[Collected data entries]
╭──
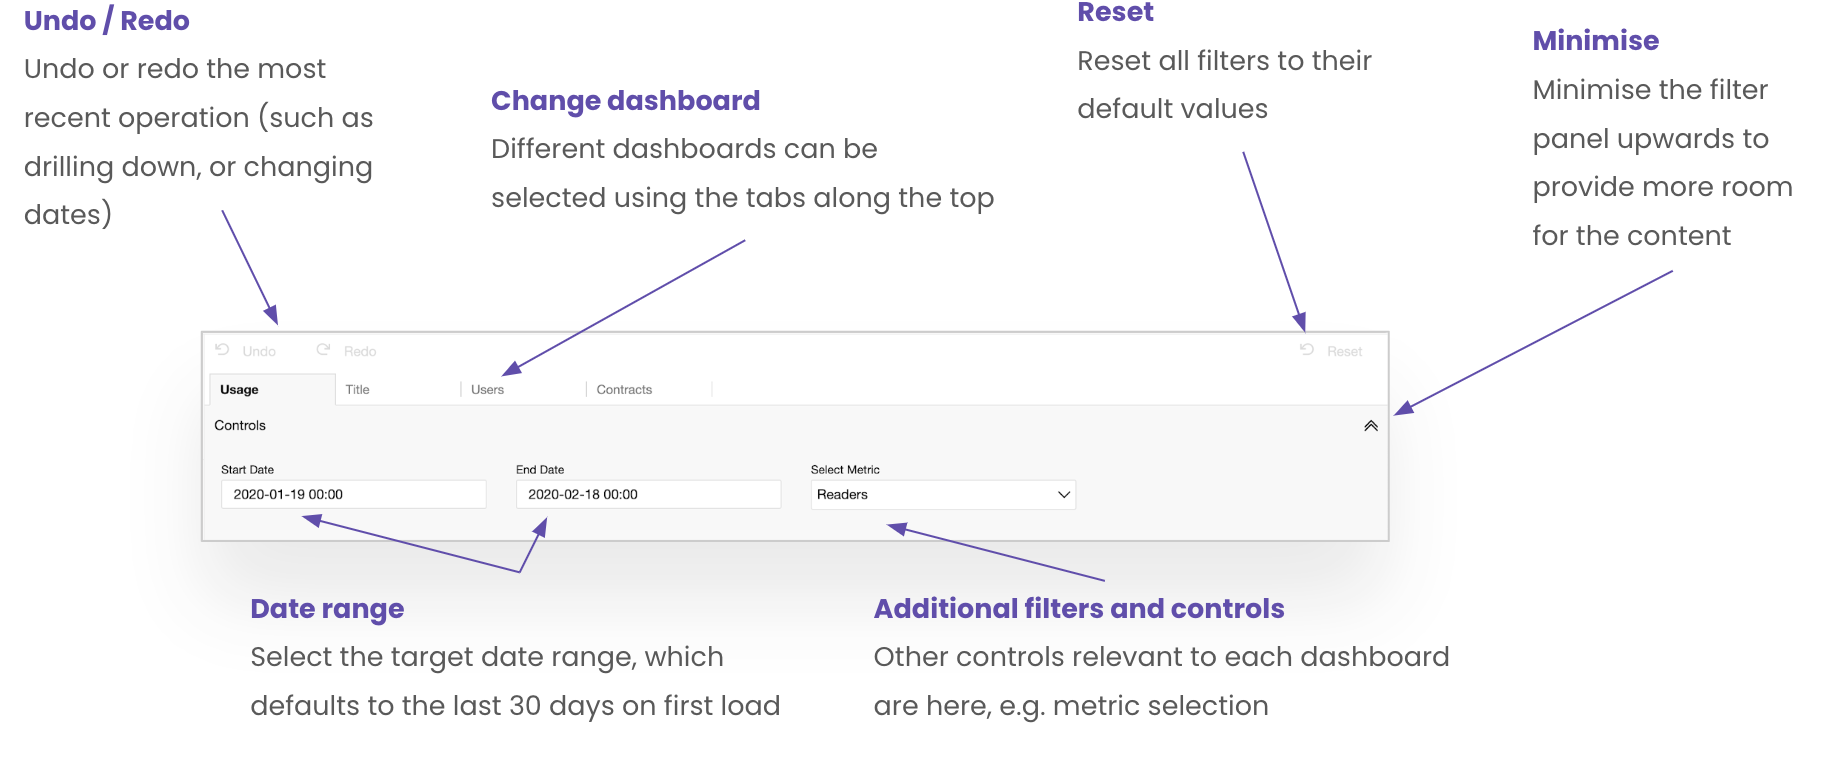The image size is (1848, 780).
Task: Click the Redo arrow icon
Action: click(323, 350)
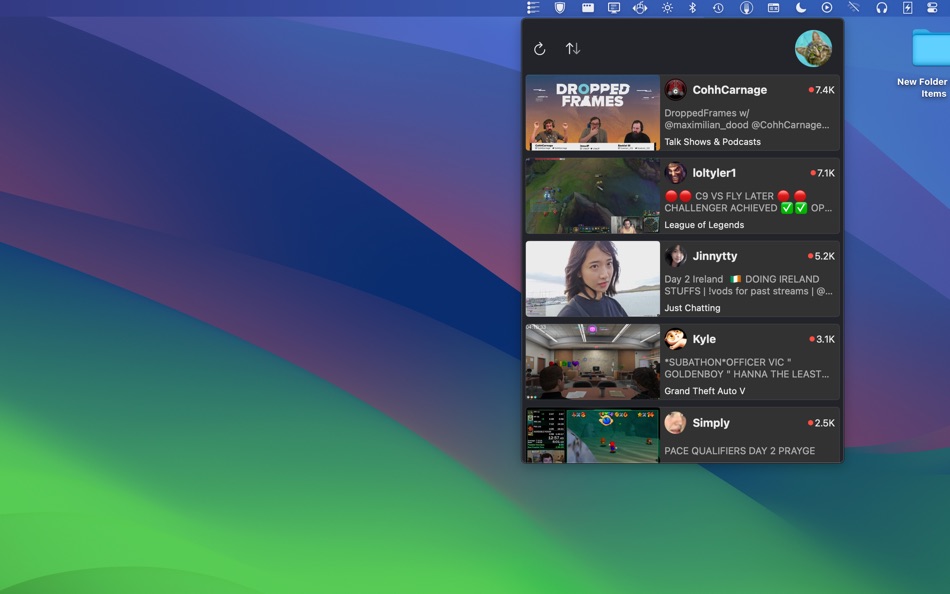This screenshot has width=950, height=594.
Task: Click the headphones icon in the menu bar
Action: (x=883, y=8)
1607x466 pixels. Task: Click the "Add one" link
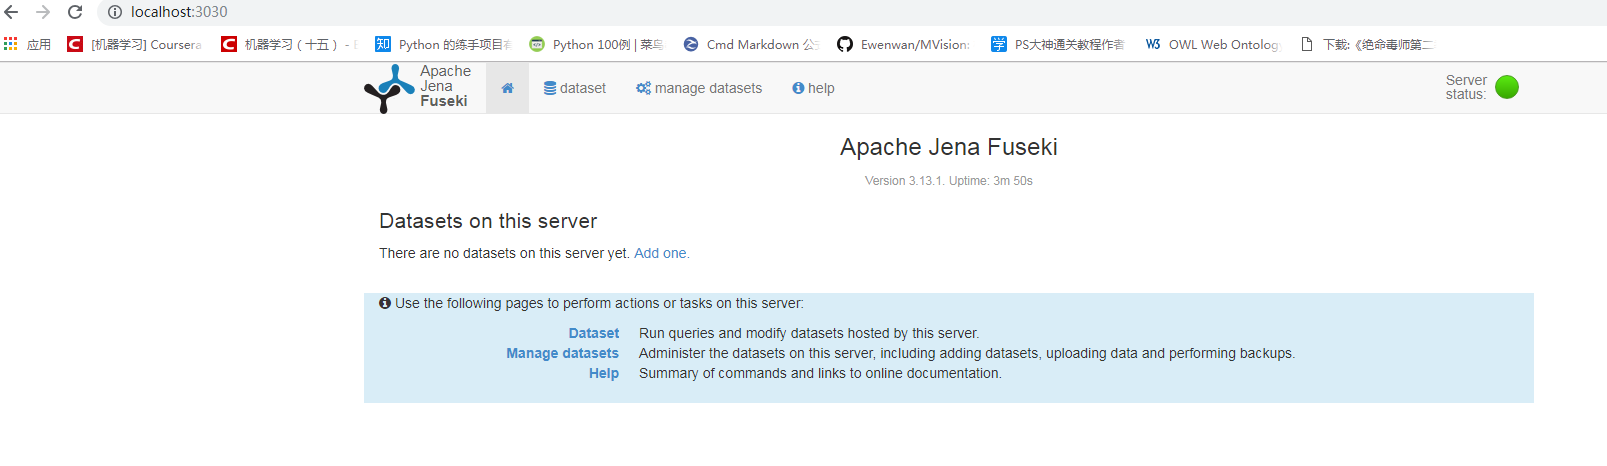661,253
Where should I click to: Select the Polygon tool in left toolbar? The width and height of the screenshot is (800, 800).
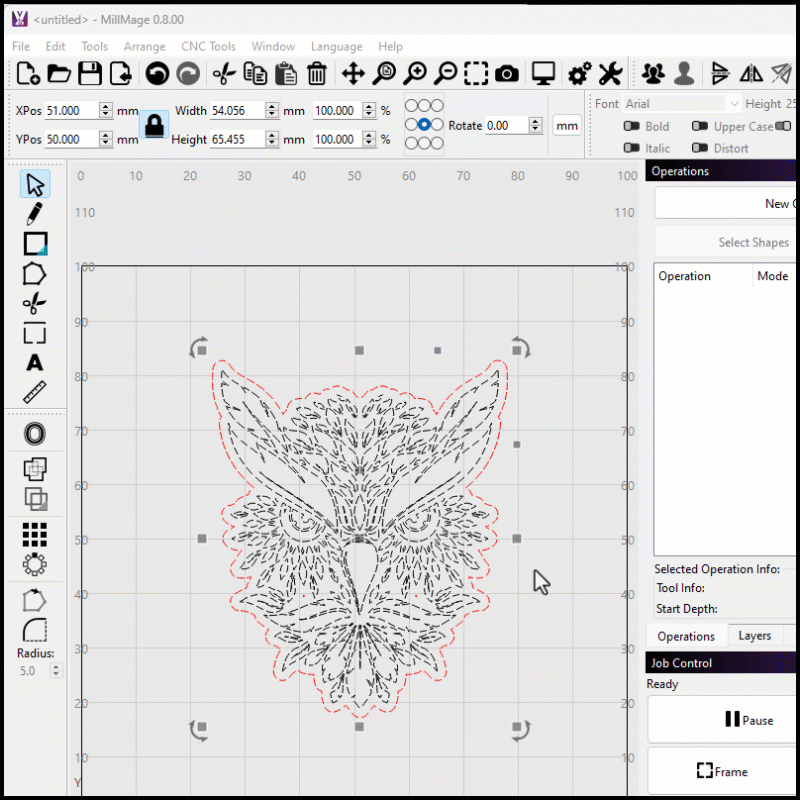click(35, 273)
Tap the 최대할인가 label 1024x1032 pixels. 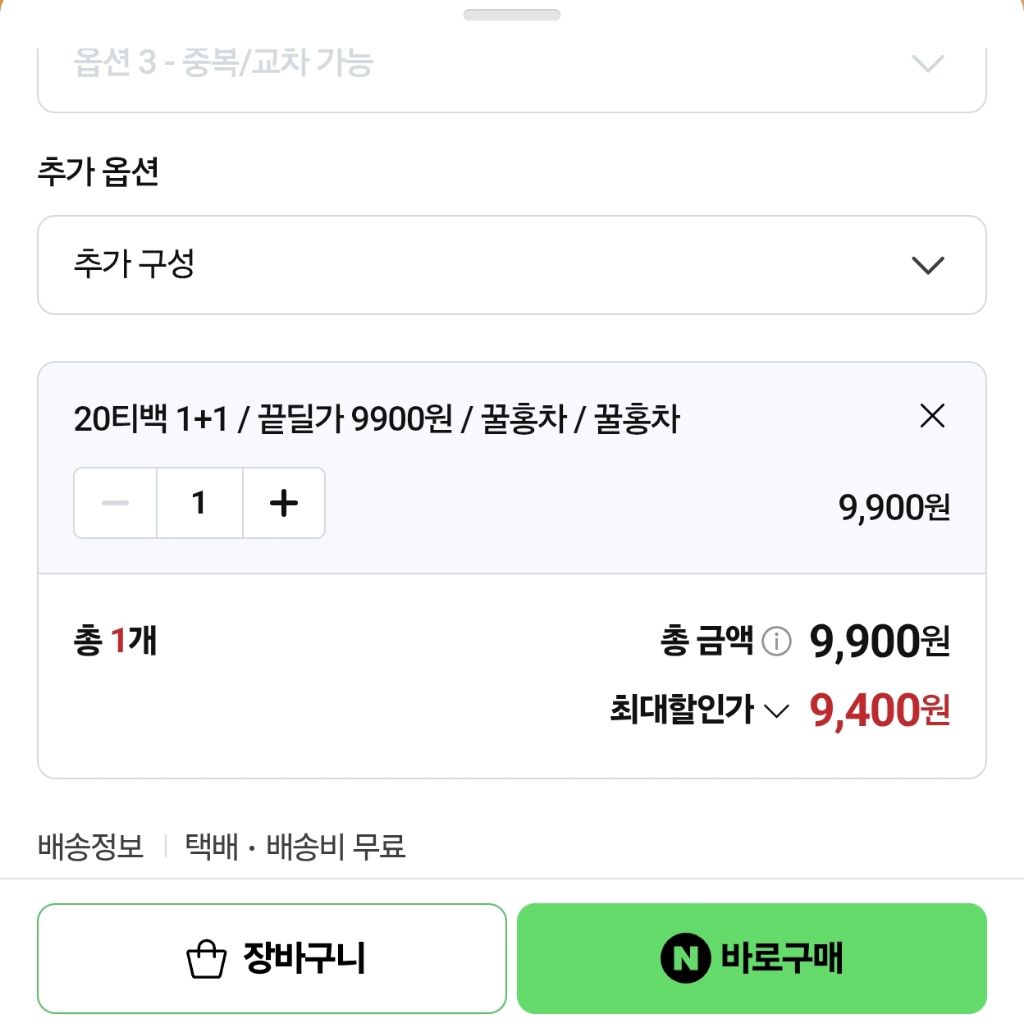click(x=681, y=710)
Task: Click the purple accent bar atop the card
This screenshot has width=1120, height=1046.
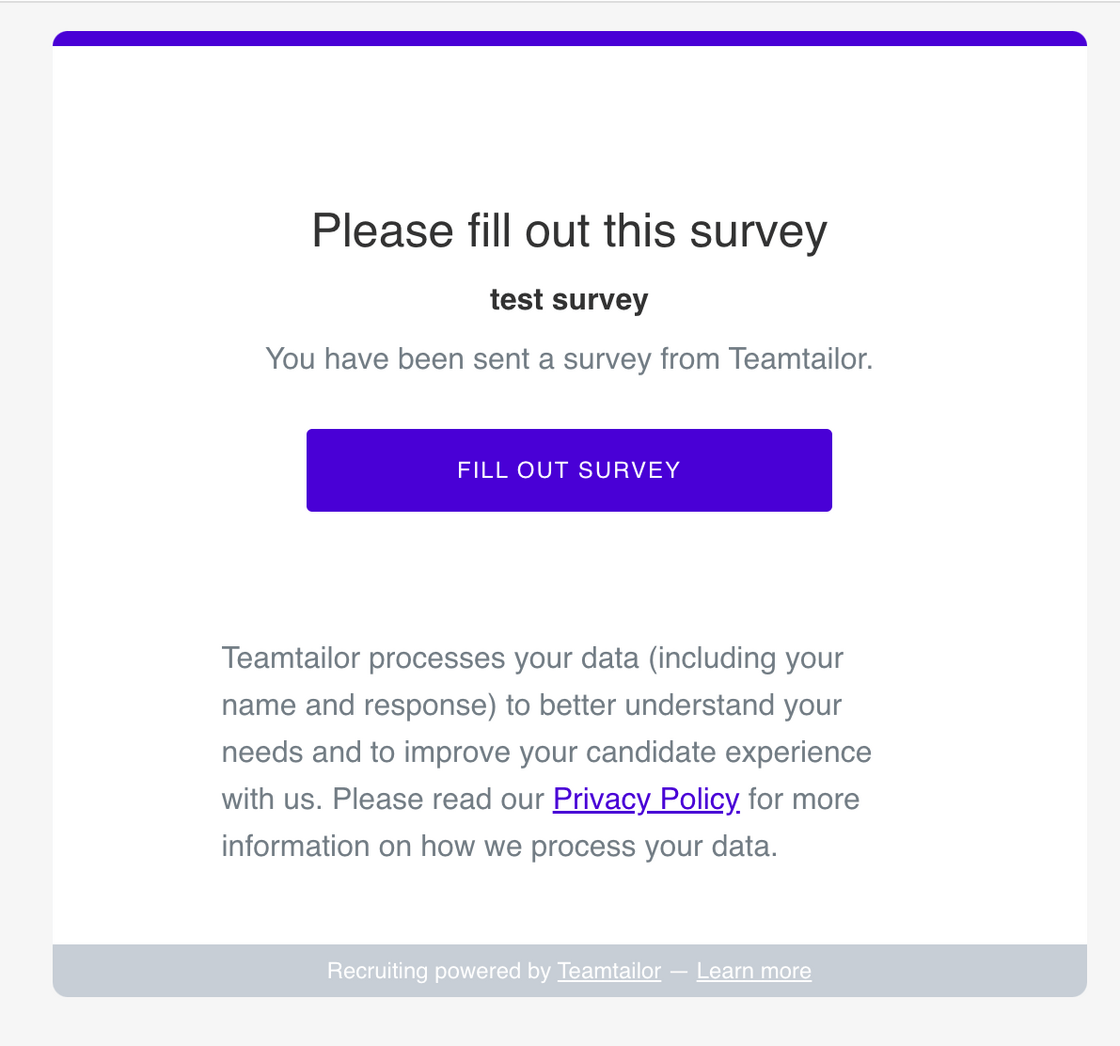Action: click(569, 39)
╰──
Please reproduce, word for word, only the lines from the line that holds "Task: Click the purple" through the final line of the entries above, omitting any pictures.

Task: Click the purple accent bar atop the card
This screenshot has width=1120, height=1046.
Action: click(569, 39)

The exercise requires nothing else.